# Trend Micro 2008 Not Updating



## ADSpete (Dec 21, 2007)

Hi Guys
I have recently purchased Trend Micro PC-cillin internet secruity Pro for an xp OS with SP2 and it has been giving me lots of trouble when it trys to update. When it begins the update it connects to the server, down loads the updates and then says "unable to update your protection. Make sure your internet connection works before trying again." There doesn't appear to be anything wrong with my internet connection. Any help would be greatly appreciated.

Frustrated Newbie
ADSpete.


----------



## ejames82 (Oct 9, 2006)

there are two things that come to mind.

1. uninstall and reinstall trendmicro. maybe a corrupt installation.
2. temporarily disable the firewall. just long enough to determine if that is the culprit.

after that, if it still doesn't work right, call them. they are a reputable company, and will try to fix you up.


----------



## chykyger (Dec 26, 2007)

Hi ADSpete,
I spoke to someone on Trend Micro Support Chat. There is a Hotfix patch to be installed. 

Download it from: ftp://ftpuser:[email protected]/tis_160_win_en_patch_sffnup1645.ex

Rename it as "tis_160_win_en_patch_sffnup1645.exe". Then install the patch & try updating your Trend Micro again after that.

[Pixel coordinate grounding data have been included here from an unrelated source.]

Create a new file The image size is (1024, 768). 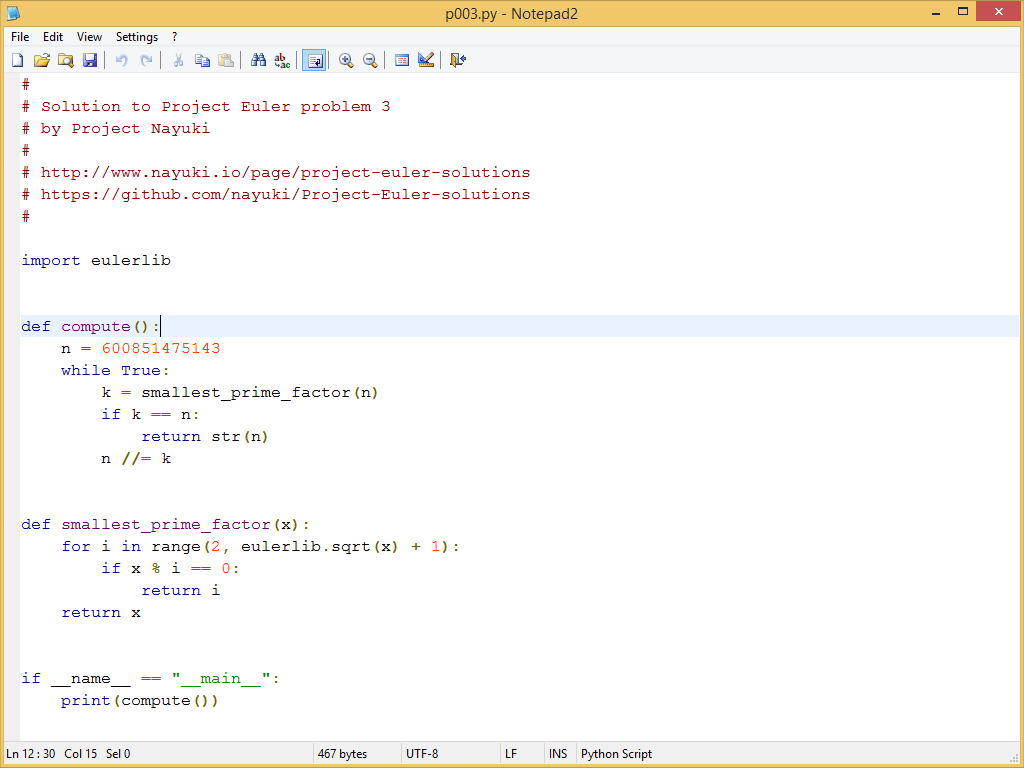pos(17,60)
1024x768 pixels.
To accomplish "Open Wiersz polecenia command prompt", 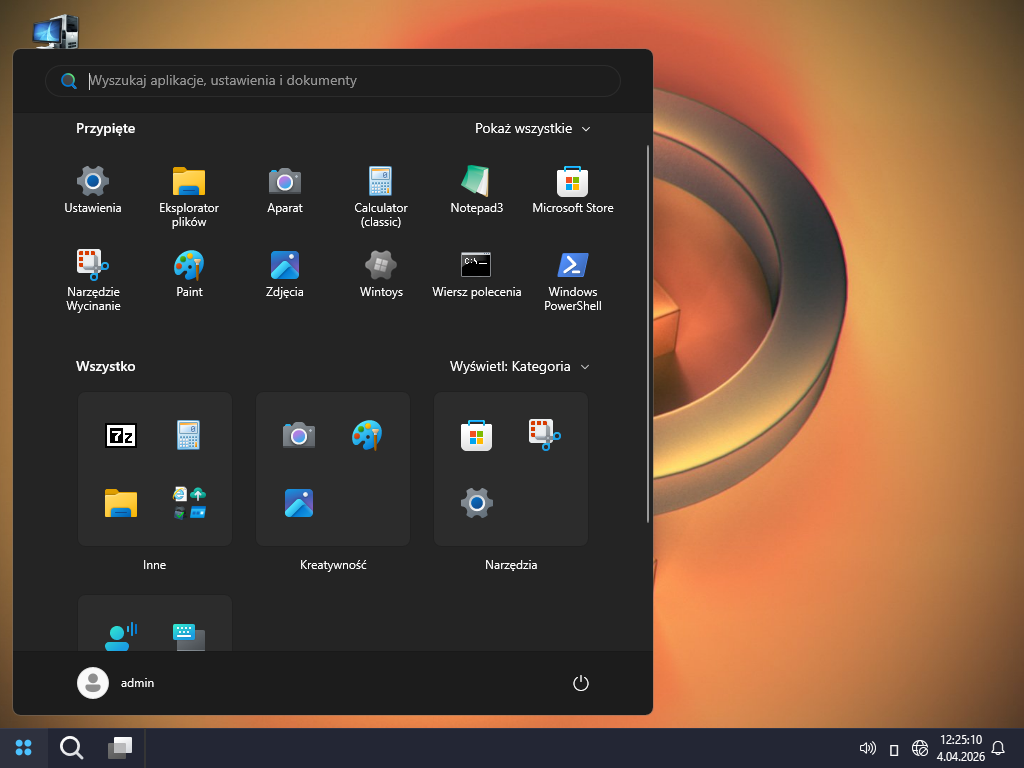I will pyautogui.click(x=476, y=273).
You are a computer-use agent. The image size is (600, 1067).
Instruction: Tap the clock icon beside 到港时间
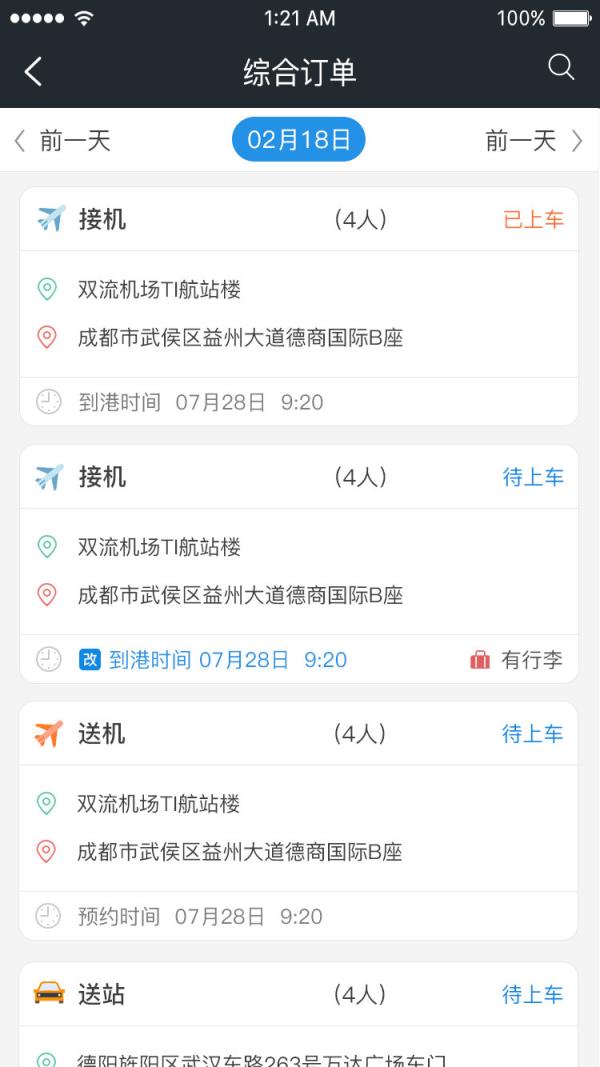[x=46, y=401]
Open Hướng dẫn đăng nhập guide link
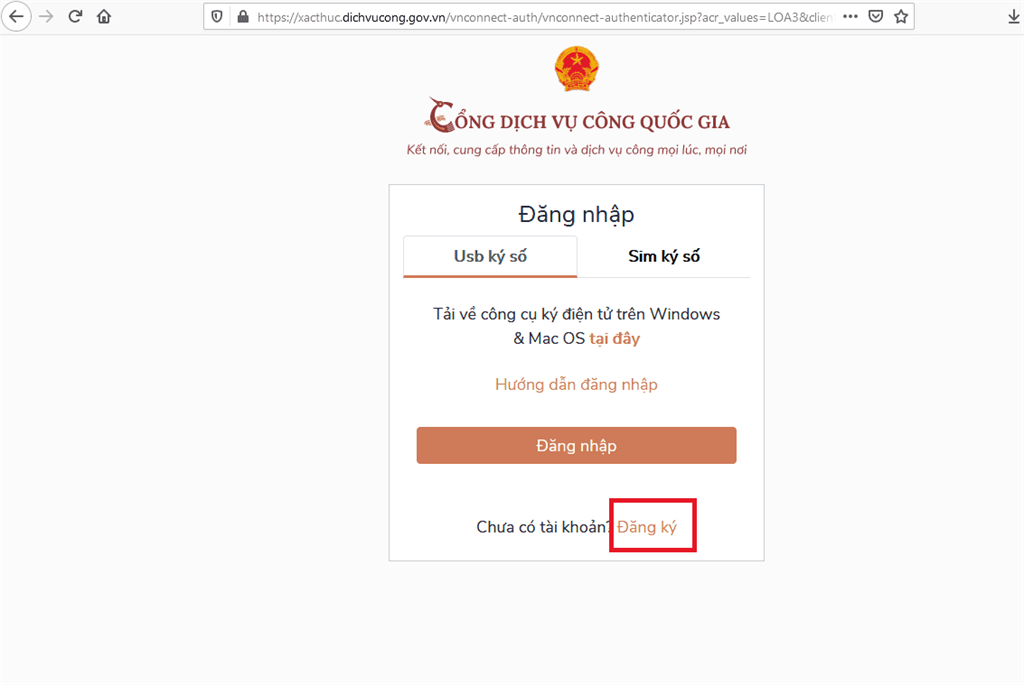This screenshot has height=685, width=1024. tap(576, 384)
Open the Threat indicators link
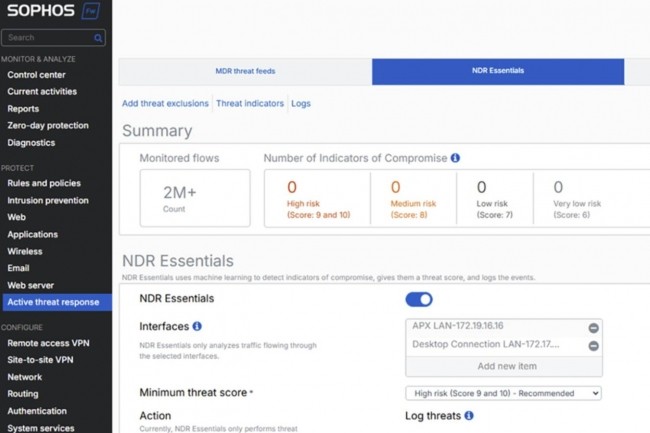650x433 pixels. [x=250, y=103]
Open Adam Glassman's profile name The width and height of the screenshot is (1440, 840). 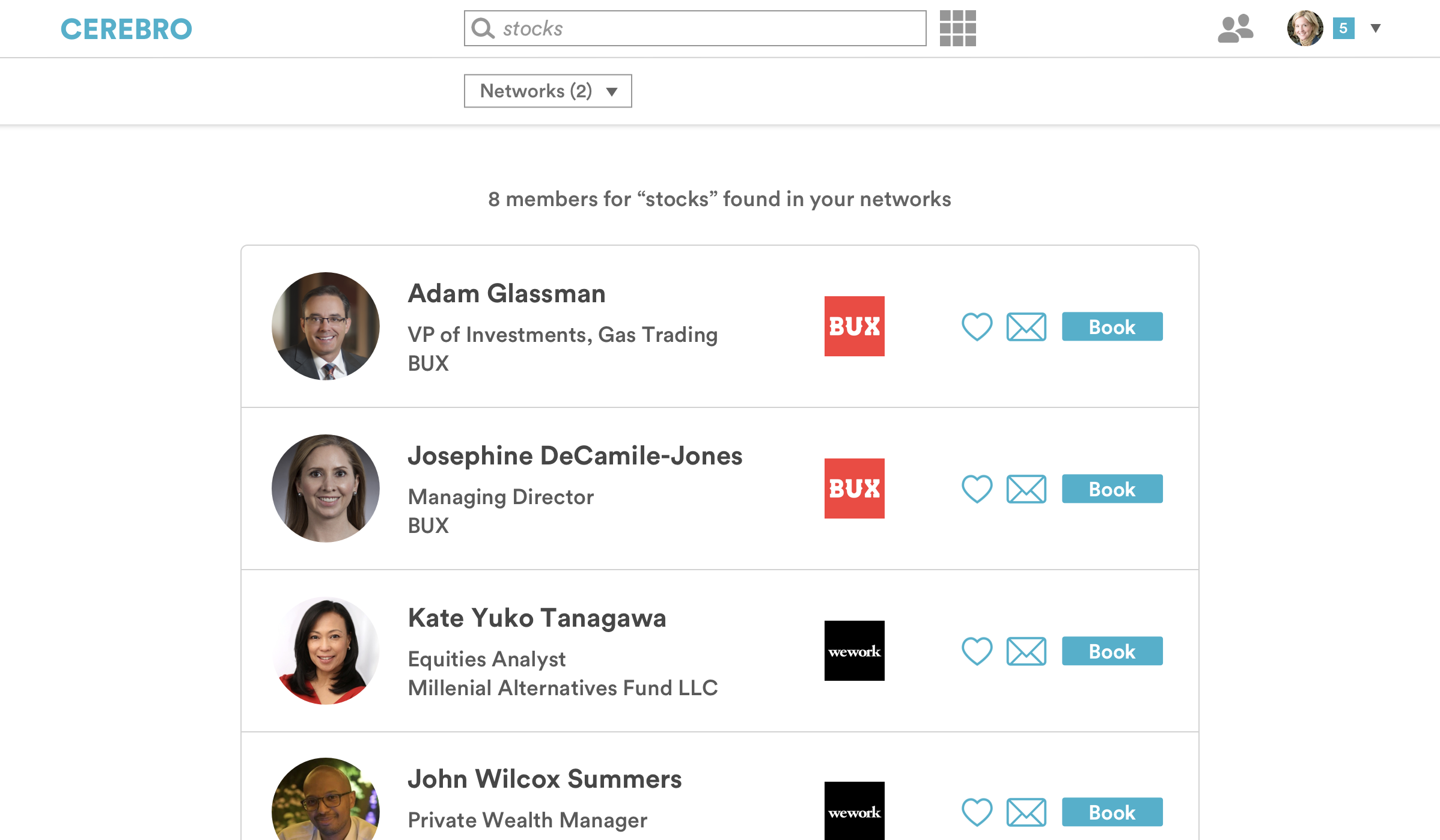(x=507, y=294)
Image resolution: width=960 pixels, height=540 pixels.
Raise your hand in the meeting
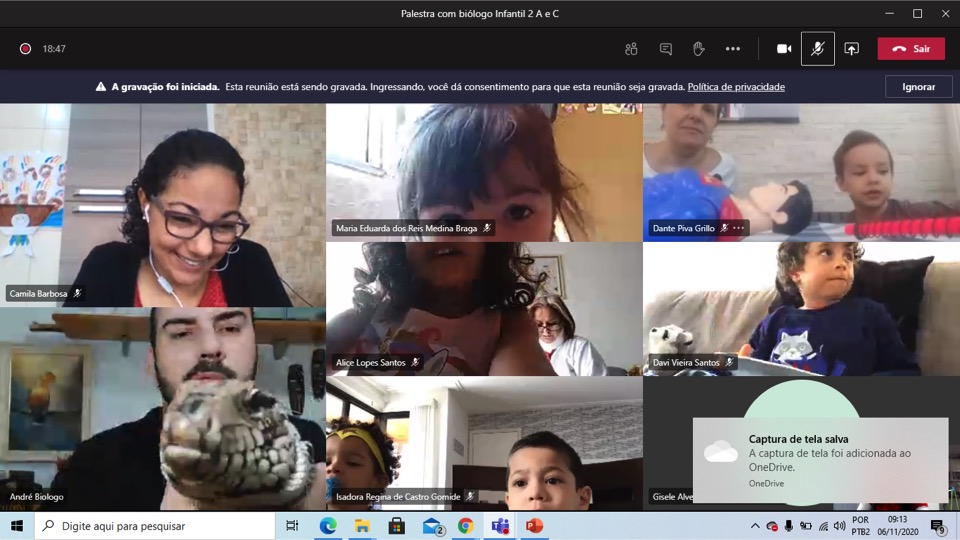coord(698,49)
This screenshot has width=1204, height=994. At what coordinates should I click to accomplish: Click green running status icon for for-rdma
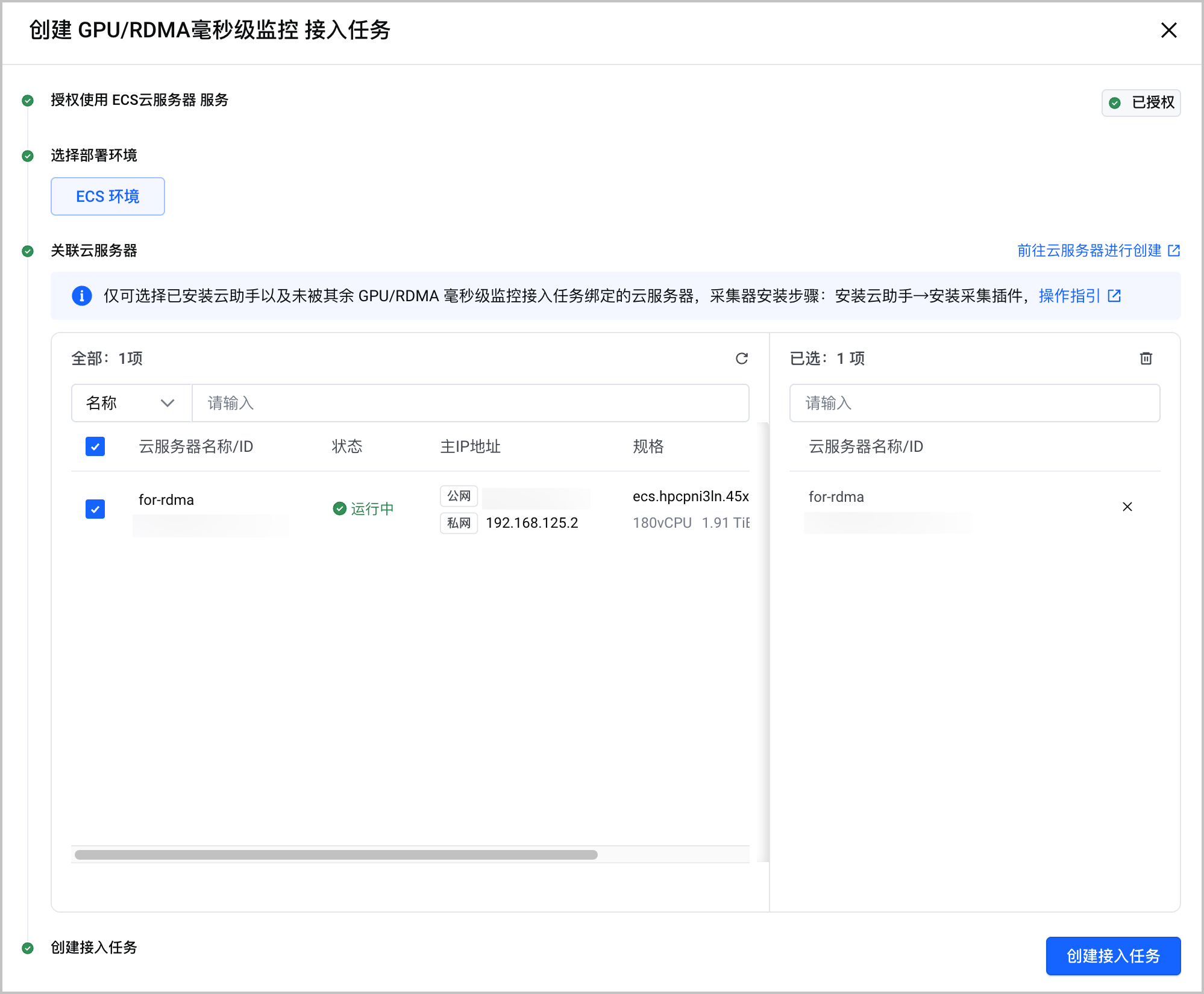340,508
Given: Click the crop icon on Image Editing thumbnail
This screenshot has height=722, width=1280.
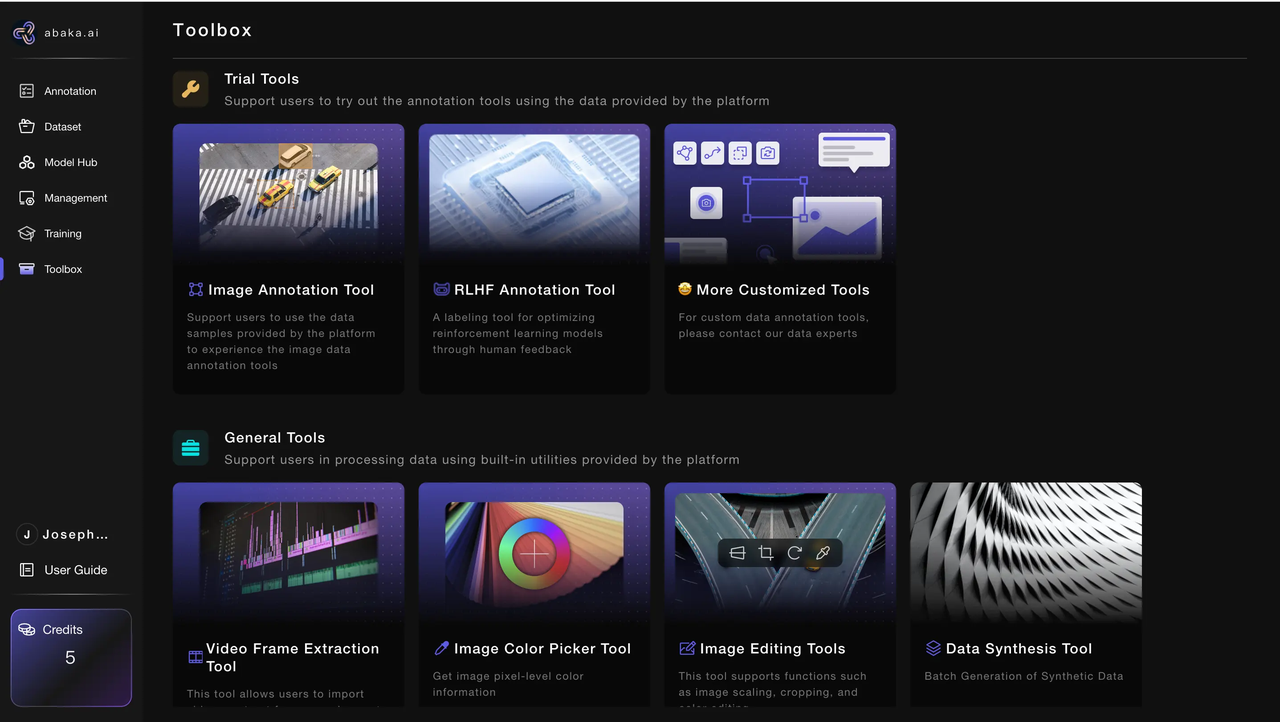Looking at the screenshot, I should (x=766, y=553).
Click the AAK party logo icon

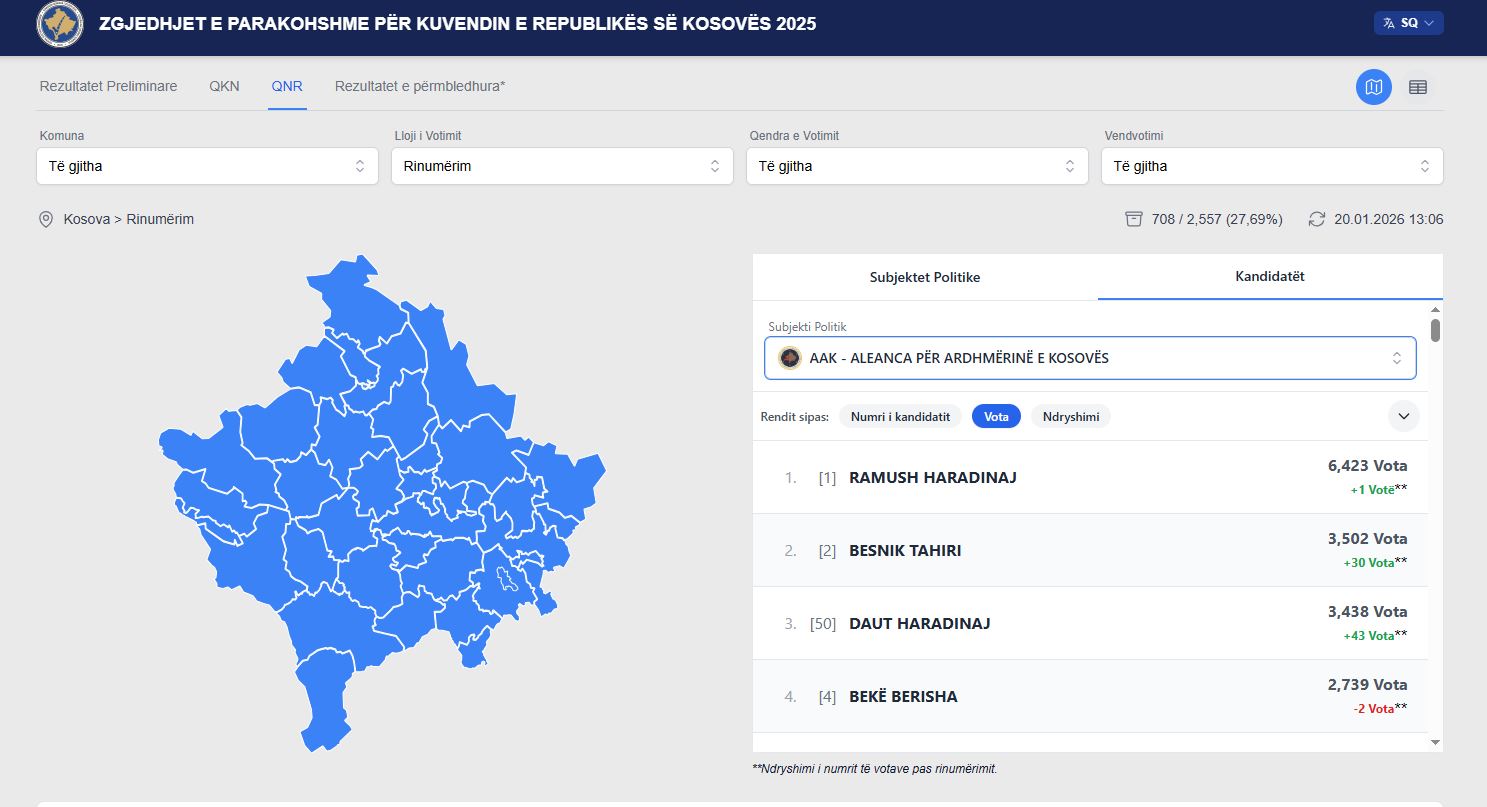tap(790, 358)
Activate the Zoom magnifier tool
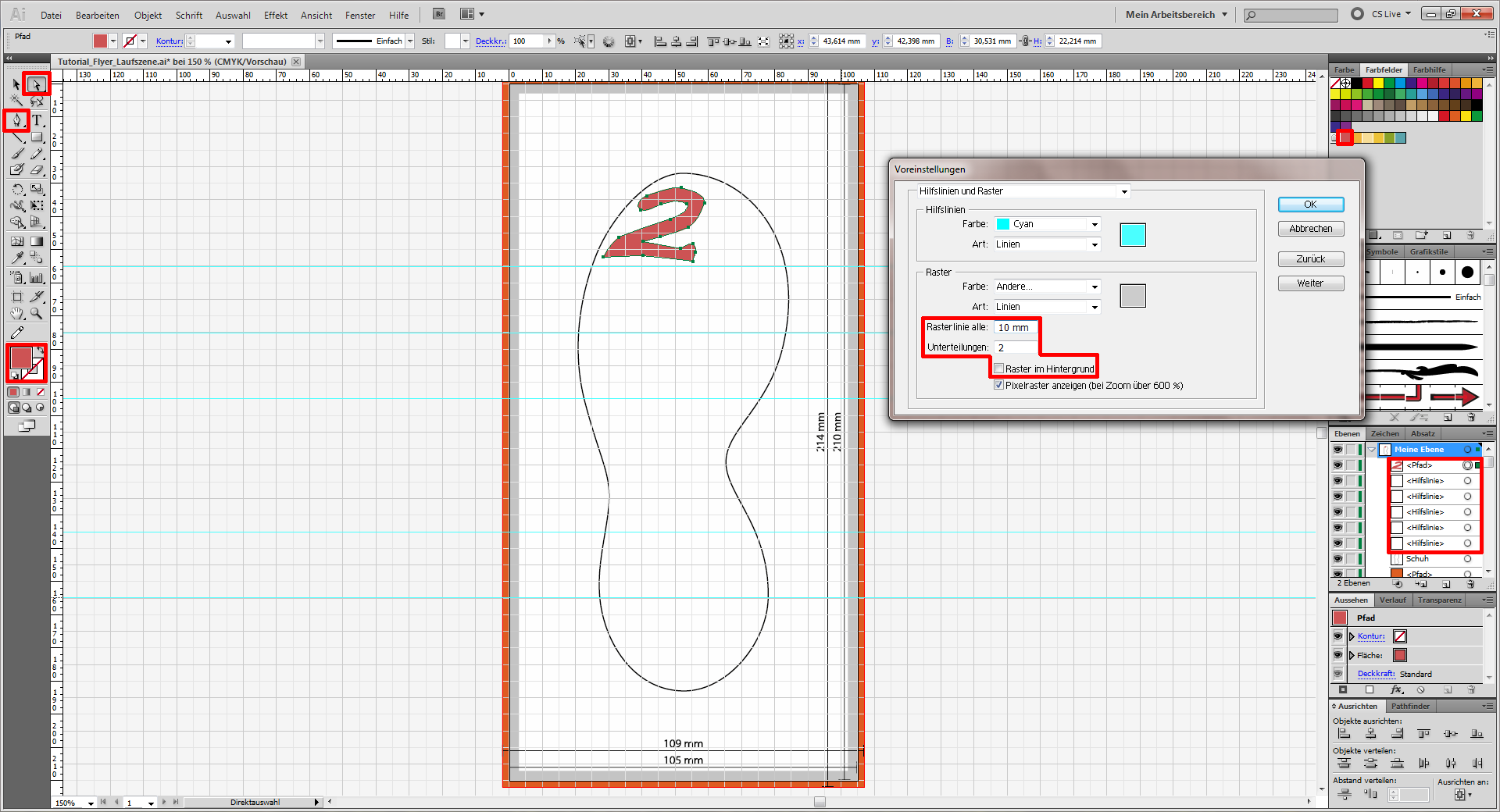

It worked for me (I'm using Vista) & a friend who's using XP. It should work for you too.


----------



## ADSpete (Dec 21, 2007)

Thanks for the help guys. All good.

ADSpete


----------



## katamberg (Jan 5, 2008)

*Re: [SOLVED] Trend Micro 2008 Not Updating*

chykyger,
how do you open the patch after download? I have the same problem so thought I would try your suggestion but will not open unless I specify a program to open it????


----------



## ottodude21 (Dec 27, 2007)

*Re: [SOLVED] Trend Micro 2008 Not Updating*

I'm having the same problem on my laptop. Where do you install the patch? When i downloaded the patch the file extension read ".ex" not ".exe". Is that right? Thanks


----------



## tetonbob (Jan 10, 2005)

*Re: [SOLVED] Trend Micro 2008 Not Updating*



chykyger said:


> Rename it as "tis_160_win_en_patch_sffnup1645.*exe*". Then install the patch & try updating your Trend Micro again after that.


----------



## ottodude21 (Dec 27, 2007)

*Re: [SOLVED] Trend Micro 2008 Not Updating*

haha oops realized i didn't rename it .exe Feel like an idiot.....Do any of you know of a patch for TMIS 2007? I have a vista computer with TMIS 2007 giving me the same response during update. Tried the 08' patch on the vista for kicks and of coarse it didn't install. But worth a try i guess. thanks OD


----------



## sass (Feb 4, 2008)

chykyger said:


> Hi ADSpete,
> I spoke to someone on Trend Micro Support Chat. There is a Hotfix patch to be installed.
> 
> Download it from: ftp://ftpuser:[email protected]/tis_160_win_en_patch_sffnup1645.ex
> ...


Oh dear.
I just tried downloading that patch & got the following error message:
"The system cannot find the file specified"

...what now!? :4-dontkno


----------



## easyc (Jul 1, 2008)

I couldn't get that FTP download to work, but I did find the file 

*Mod's note:

Sorry, but hosted files whose links are not from the vendor should not be shared here*

And it seems to have done the trick. It needs admin rights to run.
Clive


----------